All these developments meant that by the time it came to prepare the Impact Case Study, around 600 students had participated in workshops, around 2000 people had seen the performance live or as a recording, 1,300 students at 9 UK and European institutions had received digital work packs and 40 or so nursing educators had engaged with the project. Luckily, I had had the foresight to collect participant feedback from most of these activities (including a follow-up survey of the first cohort of workshop participants), which provided a solid evidence base for impact on individual students and educators. To strengthen the impact case study, I was encouraged by my institution to explore the policy implications of the project. I decided to do this by convening a virtual symposium, Performance for Care (March 2020), showcasing Careful alongside other initiatives involving performance and nursing education. This attracted over 400 healthcare educators and arts and health practitioners and policymakers internationally, including the President of the Royal College of Nursing, the Deputy Head of Research and Evaluation at Public Health Wales and representatives from the All-Party Parliamentary Group of Arts, Health and Wellbeing, with several inviting me to follow-up meetings and presentations. Their testimonials were no doubt important to achieving the surprising 4* rating.
What I learned from this experience (top tips):
- Research what is meaningful to you, follow your personal curiosity and passion, rather than chasing impact from the outset. I believe that it was the personal investment at the heart of this project that helped me forge important and lasting partnerships and that left an impression on participants and stakeholders. There is an emotional and relational component to ‘impact’.

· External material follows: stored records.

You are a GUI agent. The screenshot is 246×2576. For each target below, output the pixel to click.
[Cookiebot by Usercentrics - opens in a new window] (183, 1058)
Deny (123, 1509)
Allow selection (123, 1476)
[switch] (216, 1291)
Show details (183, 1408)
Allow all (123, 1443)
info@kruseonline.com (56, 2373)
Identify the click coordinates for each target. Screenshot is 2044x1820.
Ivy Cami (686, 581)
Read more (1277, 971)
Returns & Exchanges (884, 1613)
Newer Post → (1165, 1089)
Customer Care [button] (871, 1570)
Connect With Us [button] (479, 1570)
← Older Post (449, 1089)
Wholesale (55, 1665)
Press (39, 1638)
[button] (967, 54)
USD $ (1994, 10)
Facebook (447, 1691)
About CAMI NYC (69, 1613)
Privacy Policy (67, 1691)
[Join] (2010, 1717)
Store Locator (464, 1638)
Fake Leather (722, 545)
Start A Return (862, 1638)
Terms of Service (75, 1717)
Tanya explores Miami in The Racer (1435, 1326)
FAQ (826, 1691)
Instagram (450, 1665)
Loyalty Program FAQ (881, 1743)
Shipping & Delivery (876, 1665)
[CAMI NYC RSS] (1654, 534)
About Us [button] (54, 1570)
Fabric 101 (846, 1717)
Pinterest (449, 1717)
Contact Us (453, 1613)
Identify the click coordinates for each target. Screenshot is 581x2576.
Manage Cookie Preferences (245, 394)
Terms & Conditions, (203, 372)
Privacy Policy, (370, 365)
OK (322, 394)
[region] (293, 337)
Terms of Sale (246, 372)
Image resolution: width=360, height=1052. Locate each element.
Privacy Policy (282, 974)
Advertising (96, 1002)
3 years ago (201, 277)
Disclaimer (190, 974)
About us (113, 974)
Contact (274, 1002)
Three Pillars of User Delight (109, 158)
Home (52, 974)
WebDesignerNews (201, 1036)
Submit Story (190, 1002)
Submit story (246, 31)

- At the same time, be systematic and consistent gathering feedback from participants along the way – I was so thankful to have stacks of participant and audience response forms to help quantify the impact of the work in numerical terms. On the other hand, I had not kept track of all the activities associated with the project and had to spend hours piecing together the timeline so that the narrative for the Impact Case Study was clear.
- Be brave in sharing your research with people of influence. At first, I really resisted the idea of showcasing my research to policy makers and influential figures, and I cringed when I heard that they were being approached to write testimonials about me. However, this led to genuinely interesting conversations with them that have advanced my thinking and confidence as a researcher.